* **Brano scelto**:
____________

D. – Le attuali tensioni potrebbero sfociare in un bagno di sangue?

 

R. – Credo di sì, trattandosi di una pentola a pressione che sta bollendo, prima o poi scoppierà. E’ quello che constatiamo giorno dopo giorno. La gente si trova davanti ad infrazioni dei diritti umani talmente forti da parte dei soliti criminali, dei soliti super potenti lì presenti, delle autorità che fanno il gioco dei corrotti, che non difendono gli innocenti, che la situazione difficilmente cambia. Quando una situazione così non cambia, la gente dopo un po’ si esaspera ed è facile arrivare ad un bagno di sangue.

____________

* **Obiettivi**:
(a) Nel brano sulle tensioni, a che cosa viene paragonata la situazione nella risposta?
(b) Riporta senza modifiche il passo del brano sulle tensioni da "D. – Le attuali" a "bagno di sangue.".
(c) Prosegui il brano sulle tensioni dal punto in cui si interrompe.

* **Dati forniti**:
____________

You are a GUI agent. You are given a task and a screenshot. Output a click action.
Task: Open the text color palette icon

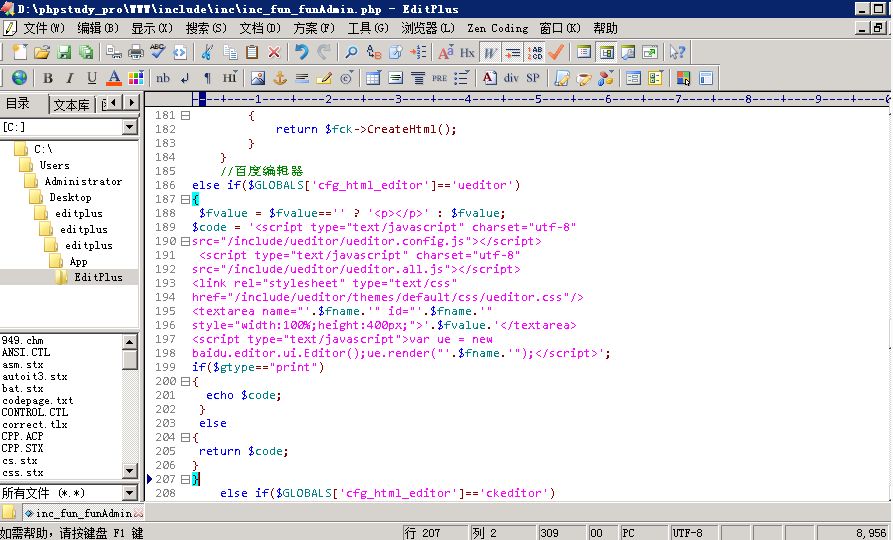tap(135, 78)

____________

* **Risultati dell'esercizio**:
(a) A una pentola a pressione che sta bollendo e che prima o poi scoppierà.

(b)
D. – Le attuali tensioni potrebbero sfociare in un bagno di sangue?

 

R. – Credo di sì, trattandosi di una pentola a pressione che sta bollendo, prima o poi scoppierà. E’ quello che constatiamo giorno dopo giorno. La gente si trova davanti ad infrazioni dei diritti umani talmente forti da parte dei soliti criminali, dei soliti super potenti lì presenti, delle autorità che fanno il gioco dei corrotti, che non difendono gli innocenti, che la situazione difficilmente cambia. Quando una situazione così non cambia, la gente dopo un po’ si esaspera ed è facile arrivare ad un bagno di sangue.

(c)
D. – Nel loro documento i vescovi del Ciad esprimono anche grande perplessità sulla volontà espressa dal presidente Deby di voler cambiare la costituzione…

 

R. – In questa situazione di grave crisi sociale, politica, energetica, con il problema dei rifugiati, della corruzione e così via, la priorità non è quella di cambiare la costituzione, ma di creare delle istituzioni che possano effettivamente cambiare la situazione. Per esempio, l’istituzione del Senato da anni deve essere fatta ma non è mai stata realizzata; c’è poi la promessa di elezioni comunali che sarebbero le prime libere, perché sino ad ora i sindaci sono stati eletti direttamente dal presidente e sono tutti del partito al potere. Quindi, si ha paura che la situazione non migliori cambiando la costituzione ma che, anzi si aggravi.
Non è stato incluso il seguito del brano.